= RECORDS FOR THE TASK =
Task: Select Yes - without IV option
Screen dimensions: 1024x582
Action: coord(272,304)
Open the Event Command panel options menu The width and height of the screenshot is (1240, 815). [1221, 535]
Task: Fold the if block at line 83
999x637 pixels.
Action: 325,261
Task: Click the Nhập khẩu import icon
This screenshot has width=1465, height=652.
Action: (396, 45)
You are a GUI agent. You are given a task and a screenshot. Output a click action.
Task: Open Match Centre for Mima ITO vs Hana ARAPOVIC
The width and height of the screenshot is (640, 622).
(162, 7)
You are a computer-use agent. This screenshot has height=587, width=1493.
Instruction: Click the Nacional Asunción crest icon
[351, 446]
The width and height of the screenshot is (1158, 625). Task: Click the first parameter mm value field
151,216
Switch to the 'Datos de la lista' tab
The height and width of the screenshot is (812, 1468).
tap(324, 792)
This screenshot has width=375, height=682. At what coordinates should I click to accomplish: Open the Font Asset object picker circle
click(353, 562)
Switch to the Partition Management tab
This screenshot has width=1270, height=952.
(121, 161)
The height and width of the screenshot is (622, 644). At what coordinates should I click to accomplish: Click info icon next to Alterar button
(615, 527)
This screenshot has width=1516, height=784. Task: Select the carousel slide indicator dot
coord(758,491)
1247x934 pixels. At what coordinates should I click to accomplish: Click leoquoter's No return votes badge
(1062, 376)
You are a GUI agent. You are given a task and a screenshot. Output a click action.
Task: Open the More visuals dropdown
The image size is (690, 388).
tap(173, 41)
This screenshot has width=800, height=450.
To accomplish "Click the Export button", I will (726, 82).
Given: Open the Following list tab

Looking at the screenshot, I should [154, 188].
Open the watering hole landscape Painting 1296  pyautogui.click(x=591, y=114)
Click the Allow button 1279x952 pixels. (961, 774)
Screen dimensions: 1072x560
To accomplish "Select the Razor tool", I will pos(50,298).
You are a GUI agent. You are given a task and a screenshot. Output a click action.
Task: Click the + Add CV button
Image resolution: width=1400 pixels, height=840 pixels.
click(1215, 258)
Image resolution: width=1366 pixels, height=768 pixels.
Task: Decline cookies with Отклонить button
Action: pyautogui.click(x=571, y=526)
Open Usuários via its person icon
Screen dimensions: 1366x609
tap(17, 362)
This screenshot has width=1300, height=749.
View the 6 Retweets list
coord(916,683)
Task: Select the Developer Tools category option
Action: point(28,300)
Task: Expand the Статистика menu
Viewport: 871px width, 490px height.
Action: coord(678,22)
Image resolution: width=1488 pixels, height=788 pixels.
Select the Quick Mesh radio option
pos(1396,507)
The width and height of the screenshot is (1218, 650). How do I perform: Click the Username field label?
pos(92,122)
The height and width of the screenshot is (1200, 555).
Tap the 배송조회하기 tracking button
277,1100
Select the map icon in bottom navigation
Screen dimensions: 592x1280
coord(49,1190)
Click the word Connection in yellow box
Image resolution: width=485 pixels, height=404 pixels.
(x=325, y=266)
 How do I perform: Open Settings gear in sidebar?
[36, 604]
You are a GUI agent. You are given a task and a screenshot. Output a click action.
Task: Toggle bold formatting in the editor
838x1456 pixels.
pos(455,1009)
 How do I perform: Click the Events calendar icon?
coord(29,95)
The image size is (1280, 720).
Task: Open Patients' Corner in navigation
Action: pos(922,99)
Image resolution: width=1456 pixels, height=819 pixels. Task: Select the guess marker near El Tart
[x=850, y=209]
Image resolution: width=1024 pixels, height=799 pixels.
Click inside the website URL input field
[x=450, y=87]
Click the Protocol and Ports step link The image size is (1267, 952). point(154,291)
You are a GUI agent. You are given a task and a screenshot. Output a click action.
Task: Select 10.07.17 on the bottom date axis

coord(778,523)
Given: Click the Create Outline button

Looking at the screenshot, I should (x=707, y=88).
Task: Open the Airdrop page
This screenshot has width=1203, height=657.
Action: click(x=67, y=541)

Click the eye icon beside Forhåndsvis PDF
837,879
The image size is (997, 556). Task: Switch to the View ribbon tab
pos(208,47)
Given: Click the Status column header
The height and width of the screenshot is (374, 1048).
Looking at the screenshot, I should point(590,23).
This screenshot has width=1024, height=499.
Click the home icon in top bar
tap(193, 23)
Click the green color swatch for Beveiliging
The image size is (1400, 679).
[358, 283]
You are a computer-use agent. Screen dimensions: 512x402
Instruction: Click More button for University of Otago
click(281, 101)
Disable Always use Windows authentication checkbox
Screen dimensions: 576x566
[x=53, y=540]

= WHAT IS NEEDED =
Each entry must be reproduced verbatim.

= EXPECTED ANSWER =
Task: Select Yes - without IV option
Screen dimensions: 1024x582
Action: coord(272,304)
Open the Event Command panel options menu The width and height of the screenshot is (1240, 815). [1221, 535]
Task: Fold the if block at line 83
999x637 pixels.
Action: 325,261
Task: Click the Nhập khẩu import icon
This screenshot has width=1465, height=652.
Action: (396, 45)
You are a GUI agent. You are given a task and a screenshot. Output a click action.
Task: Open Match Centre for Mima ITO vs Hana ARAPOVIC
The width and height of the screenshot is (640, 622).
(162, 7)
You are a computer-use agent. This screenshot has height=587, width=1493.
Instruction: Click the Nacional Asunción crest icon
[351, 446]
The width and height of the screenshot is (1158, 625). Task: Click the first parameter mm value field
151,216
Switch to the 'Datos de la lista' tab
The height and width of the screenshot is (812, 1468).
tap(324, 792)
This screenshot has width=375, height=682. At what coordinates should I click to accomplish: Open the Font Asset object picker circle
click(353, 562)
Switch to the Partition Management tab
This screenshot has width=1270, height=952.
(121, 161)
The height and width of the screenshot is (622, 644). At what coordinates should I click to accomplish: Click info icon next to Alterar button
(615, 527)
This screenshot has width=1516, height=784. Task: Select the carousel slide indicator dot
coord(758,491)
1247x934 pixels. At what coordinates should I click to accomplish: Click leoquoter's No return votes badge
(1062, 376)
You are a GUI agent. You are given a task and a screenshot. Output a click action.
Task: Open the More visuals dropdown
The image size is (690, 388).
tap(173, 41)
This screenshot has width=800, height=450.
To accomplish "Click the Export button", I will (726, 82).
Given: Open the Following list tab

Looking at the screenshot, I should [154, 188].
Open the watering hole landscape Painting 1296  pyautogui.click(x=591, y=114)
Click the Allow button 1279x952 pixels. (961, 774)
Screen dimensions: 1072x560
To accomplish "Select the Razor tool", I will pos(50,298).
You are a GUI agent. You are given a task and a screenshot. Output a click action.
Task: Click the + Add CV button
Image resolution: width=1400 pixels, height=840 pixels.
click(1215, 258)
Image resolution: width=1366 pixels, height=768 pixels.
Task: Decline cookies with Отклонить button
Action: pyautogui.click(x=571, y=526)
Open Usuários via its person icon
Screen dimensions: 1366x609
tap(17, 362)
This screenshot has width=1300, height=749.
View the 6 Retweets list
coord(916,683)
Task: Select the Developer Tools category option
Action: point(28,300)
Task: Expand the Статистика menu
Viewport: 871px width, 490px height.
Action: coord(678,22)
Image resolution: width=1488 pixels, height=788 pixels.
Select the Quick Mesh radio option
pos(1396,507)
The width and height of the screenshot is (1218, 650). How do I perform: Click the Username field label?
pos(92,122)
The height and width of the screenshot is (1200, 555).
Tap the 배송조회하기 tracking button
277,1100
Select the map icon in bottom navigation
Screen dimensions: 592x1280
coord(49,1190)
Click the word Connection in yellow box
Image resolution: width=485 pixels, height=404 pixels.
(x=325, y=266)
 How do I perform: Open Settings gear in sidebar?
[36, 604]
You are a GUI agent. You are given a task and a screenshot. Output a click action.
Task: Toggle bold formatting in the editor
838x1456 pixels.
pos(455,1009)
 How do I perform: Click the Events calendar icon?
coord(29,95)
The image size is (1280, 720).
Task: Open Patients' Corner in navigation
Action: pos(922,99)
Image resolution: width=1456 pixels, height=819 pixels. Task: Select the guess marker near El Tart
[x=850, y=209]
Image resolution: width=1024 pixels, height=799 pixels.
Click inside the website URL input field
[x=450, y=87]
Click the Protocol and Ports step link The image size is (1267, 952). point(154,291)
You are a GUI agent. You are given a task and a screenshot. Output a click action.
Task: Select 10.07.17 on the bottom date axis

coord(778,523)
Given: Click the Create Outline button

Looking at the screenshot, I should (x=707, y=88).
Task: Open the Airdrop page
This screenshot has width=1203, height=657.
Action: click(x=67, y=541)

Click the eye icon beside Forhåndsvis PDF
837,879
The image size is (997, 556). Task: Switch to the View ribbon tab
pos(208,47)
Given: Click the Status column header
The height and width of the screenshot is (374, 1048).
Looking at the screenshot, I should point(590,23).
This screenshot has width=1024, height=499.
Click the home icon in top bar
tap(193, 23)
Click the green color swatch for Beveiliging
The image size is (1400, 679).
[358, 283]
You are a computer-use agent. Screen dimensions: 512x402
Instruction: Click More button for University of Otago
click(281, 101)
Disable Always use Windows authentication checkbox
Screen dimensions: 576x566
[x=53, y=540]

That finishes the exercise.